[Stored records]
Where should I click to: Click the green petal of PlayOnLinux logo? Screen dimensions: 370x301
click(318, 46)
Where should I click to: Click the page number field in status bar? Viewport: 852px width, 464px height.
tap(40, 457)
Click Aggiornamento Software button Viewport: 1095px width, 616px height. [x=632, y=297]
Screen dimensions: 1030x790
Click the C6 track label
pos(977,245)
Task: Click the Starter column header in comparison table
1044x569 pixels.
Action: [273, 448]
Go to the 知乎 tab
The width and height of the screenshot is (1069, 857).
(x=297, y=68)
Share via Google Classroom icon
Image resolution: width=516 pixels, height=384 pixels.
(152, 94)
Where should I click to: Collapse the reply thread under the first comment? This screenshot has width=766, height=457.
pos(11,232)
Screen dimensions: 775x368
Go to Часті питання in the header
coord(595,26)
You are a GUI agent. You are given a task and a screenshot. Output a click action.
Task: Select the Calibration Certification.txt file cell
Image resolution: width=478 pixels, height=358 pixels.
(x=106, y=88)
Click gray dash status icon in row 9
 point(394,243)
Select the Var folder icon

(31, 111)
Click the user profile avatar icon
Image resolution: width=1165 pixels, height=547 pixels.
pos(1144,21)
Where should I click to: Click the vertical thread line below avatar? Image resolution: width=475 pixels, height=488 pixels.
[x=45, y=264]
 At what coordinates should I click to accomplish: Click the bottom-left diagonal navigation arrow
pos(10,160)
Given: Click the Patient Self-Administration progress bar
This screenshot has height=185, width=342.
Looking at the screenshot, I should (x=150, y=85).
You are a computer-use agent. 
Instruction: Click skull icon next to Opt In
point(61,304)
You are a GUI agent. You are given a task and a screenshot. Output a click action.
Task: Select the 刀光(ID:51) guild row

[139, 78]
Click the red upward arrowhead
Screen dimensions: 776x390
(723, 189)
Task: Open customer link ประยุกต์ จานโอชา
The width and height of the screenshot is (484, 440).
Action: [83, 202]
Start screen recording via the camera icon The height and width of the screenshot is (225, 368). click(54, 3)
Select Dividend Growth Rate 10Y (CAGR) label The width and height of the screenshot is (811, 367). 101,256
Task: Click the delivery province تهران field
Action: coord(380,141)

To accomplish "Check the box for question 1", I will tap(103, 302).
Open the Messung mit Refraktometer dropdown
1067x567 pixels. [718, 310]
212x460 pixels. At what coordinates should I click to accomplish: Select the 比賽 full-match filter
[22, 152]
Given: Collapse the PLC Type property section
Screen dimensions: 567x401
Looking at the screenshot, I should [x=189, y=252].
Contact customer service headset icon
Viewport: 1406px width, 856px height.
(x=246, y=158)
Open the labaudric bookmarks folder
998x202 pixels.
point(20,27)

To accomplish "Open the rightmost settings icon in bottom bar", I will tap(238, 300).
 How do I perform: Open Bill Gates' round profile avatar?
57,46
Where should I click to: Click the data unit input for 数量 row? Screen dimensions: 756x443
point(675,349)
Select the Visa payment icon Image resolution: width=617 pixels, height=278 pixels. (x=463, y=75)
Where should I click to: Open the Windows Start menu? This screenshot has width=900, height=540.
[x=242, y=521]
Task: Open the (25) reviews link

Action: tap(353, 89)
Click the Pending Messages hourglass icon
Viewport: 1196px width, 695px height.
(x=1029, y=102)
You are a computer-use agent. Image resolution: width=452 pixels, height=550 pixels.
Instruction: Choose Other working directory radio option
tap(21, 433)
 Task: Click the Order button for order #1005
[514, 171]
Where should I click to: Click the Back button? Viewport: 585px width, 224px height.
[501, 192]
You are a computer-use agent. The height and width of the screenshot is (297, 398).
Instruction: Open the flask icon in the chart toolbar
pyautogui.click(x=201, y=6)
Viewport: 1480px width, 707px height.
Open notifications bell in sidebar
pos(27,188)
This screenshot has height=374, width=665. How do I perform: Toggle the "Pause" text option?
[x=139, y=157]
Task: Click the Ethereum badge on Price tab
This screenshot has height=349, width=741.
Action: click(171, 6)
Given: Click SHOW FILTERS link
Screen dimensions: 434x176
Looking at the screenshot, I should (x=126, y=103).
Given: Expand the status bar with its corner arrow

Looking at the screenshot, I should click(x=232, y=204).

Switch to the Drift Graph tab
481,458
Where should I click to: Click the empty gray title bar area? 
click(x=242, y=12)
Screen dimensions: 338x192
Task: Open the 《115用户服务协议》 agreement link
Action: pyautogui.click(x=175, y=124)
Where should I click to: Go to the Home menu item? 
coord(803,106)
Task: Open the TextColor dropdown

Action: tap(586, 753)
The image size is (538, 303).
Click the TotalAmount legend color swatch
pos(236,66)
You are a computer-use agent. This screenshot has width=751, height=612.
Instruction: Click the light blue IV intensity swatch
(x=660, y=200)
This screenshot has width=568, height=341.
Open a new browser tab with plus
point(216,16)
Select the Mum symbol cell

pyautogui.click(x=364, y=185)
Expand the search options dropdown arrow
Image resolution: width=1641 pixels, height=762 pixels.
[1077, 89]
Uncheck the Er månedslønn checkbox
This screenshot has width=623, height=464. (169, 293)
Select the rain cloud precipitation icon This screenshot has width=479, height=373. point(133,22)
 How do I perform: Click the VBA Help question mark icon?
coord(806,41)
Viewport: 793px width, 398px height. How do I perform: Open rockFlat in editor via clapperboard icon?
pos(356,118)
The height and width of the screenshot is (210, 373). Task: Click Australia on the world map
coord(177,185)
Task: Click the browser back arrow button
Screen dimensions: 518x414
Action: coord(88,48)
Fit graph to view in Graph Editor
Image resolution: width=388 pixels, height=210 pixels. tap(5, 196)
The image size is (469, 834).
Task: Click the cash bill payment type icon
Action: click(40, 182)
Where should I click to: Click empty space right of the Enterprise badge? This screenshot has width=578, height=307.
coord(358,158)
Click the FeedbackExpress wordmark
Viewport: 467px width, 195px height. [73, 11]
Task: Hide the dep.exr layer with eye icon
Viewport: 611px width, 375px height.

= Task details =
Word for word, repeat the data from its first line through the line with "Screen dimensions: 1030x790", including both of those lines and no others.

= Answer below =
Where should I click to: Click the green petal of PlayOnLinux logo? Screen dimensions: 370x301
click(318, 46)
Where should I click to: Click the page number field in status bar? Viewport: 852px width, 464px height.
tap(40, 457)
Click Aggiornamento Software button Viewport: 1095px width, 616px height. [x=632, y=297]
Screen dimensions: 1030x790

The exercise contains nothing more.